[Requirements]:
Rewrite the rows below, putting "image" in place of every "screenshot" and keeping everything else as is. Leave the pictures out of your answer.

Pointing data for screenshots
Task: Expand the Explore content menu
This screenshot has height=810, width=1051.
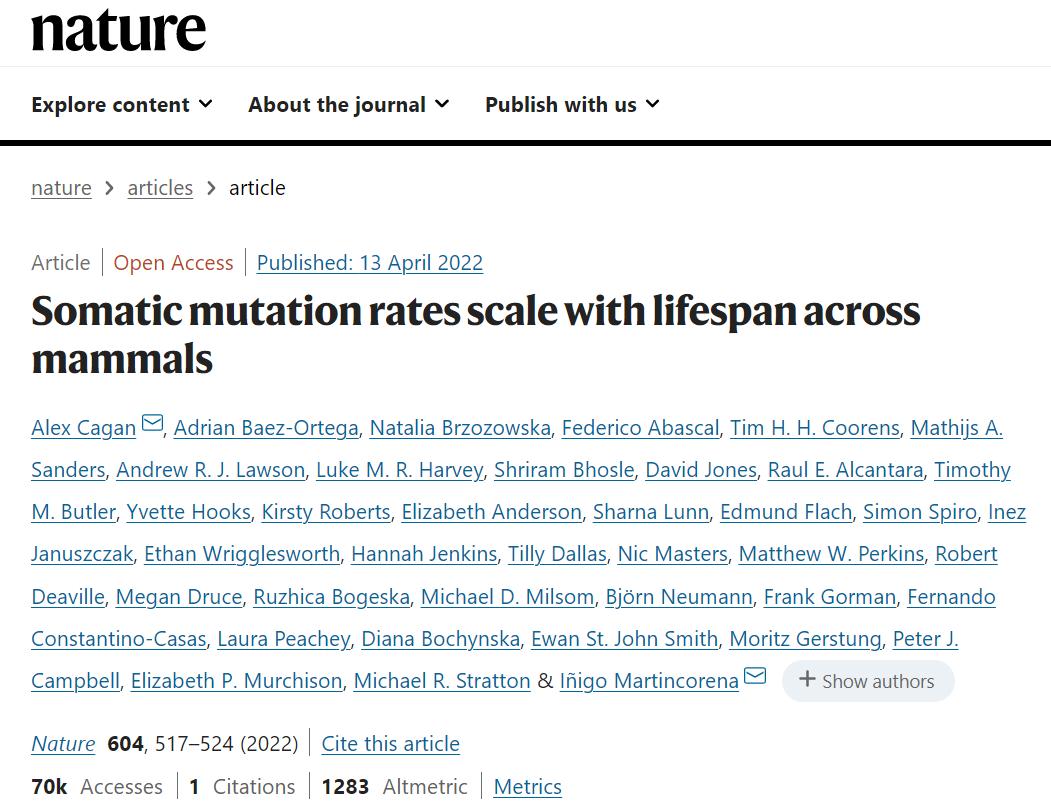Action: click(x=122, y=105)
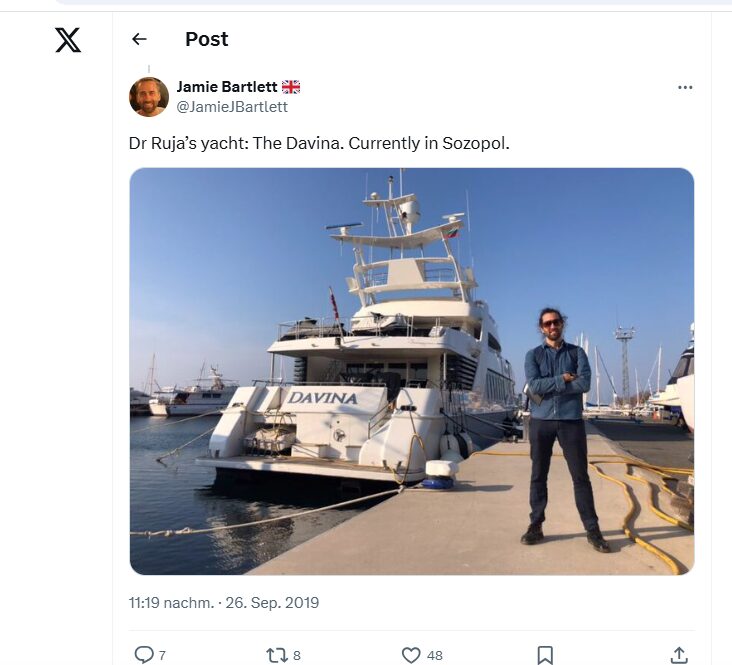
Task: Click the UK flag emoji beside name
Action: coord(291,87)
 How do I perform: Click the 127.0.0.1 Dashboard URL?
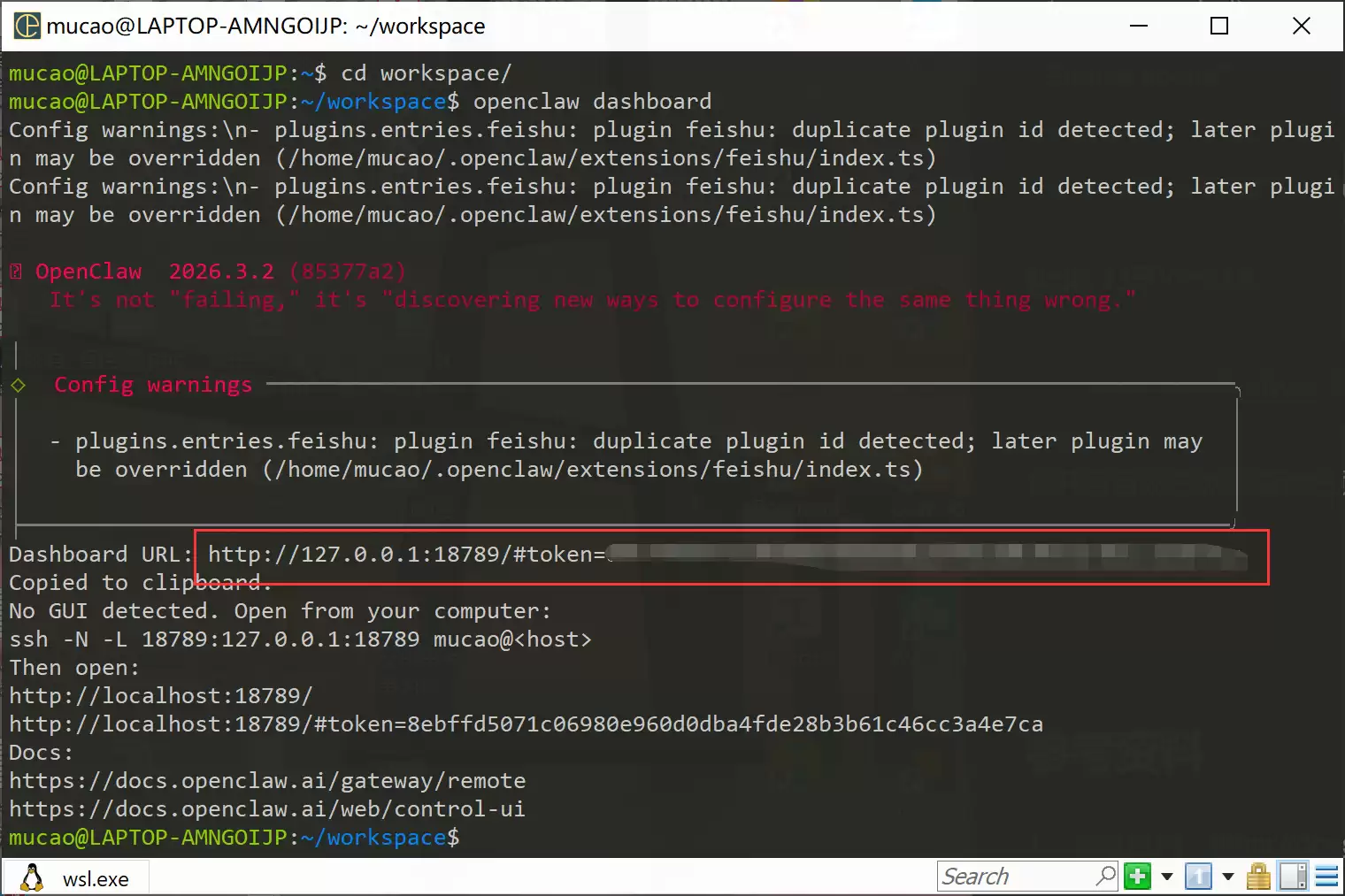tap(406, 555)
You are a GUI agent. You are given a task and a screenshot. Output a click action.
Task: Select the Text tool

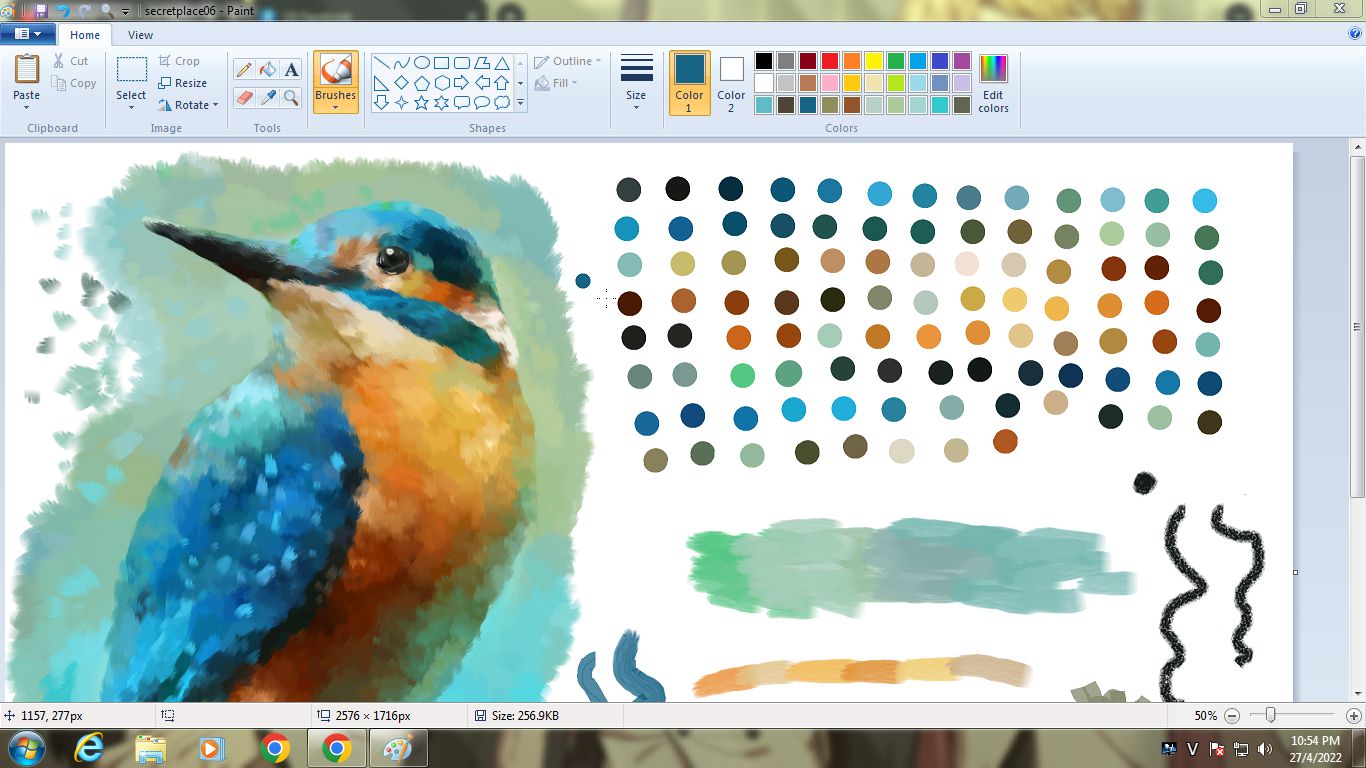tap(291, 69)
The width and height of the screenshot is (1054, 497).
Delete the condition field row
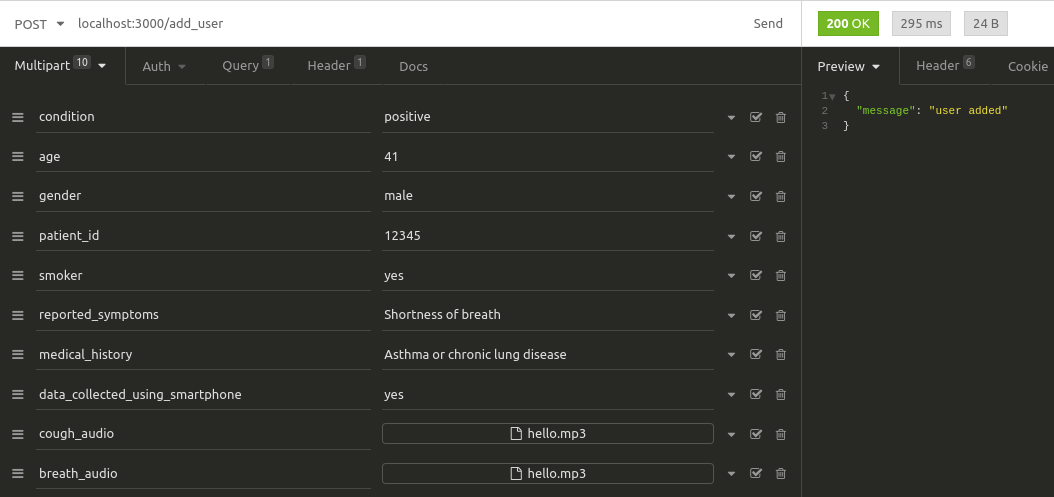tap(781, 117)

[In response]:
Task: Expand the Explore content menu
This image has height=810, width=1051.
Action: click(x=122, y=105)
Task: Click the UK flag emoji beside name
Action: coord(291,87)
 How do I perform: Click the 127.0.0.1 Dashboard URL?
tap(406, 555)
You are a GUI agent. You are given a task and a image. Output a click action.
Task: Select the Text tool

tap(291, 69)
The width and height of the image is (1054, 497).
Delete the condition field row
tap(781, 117)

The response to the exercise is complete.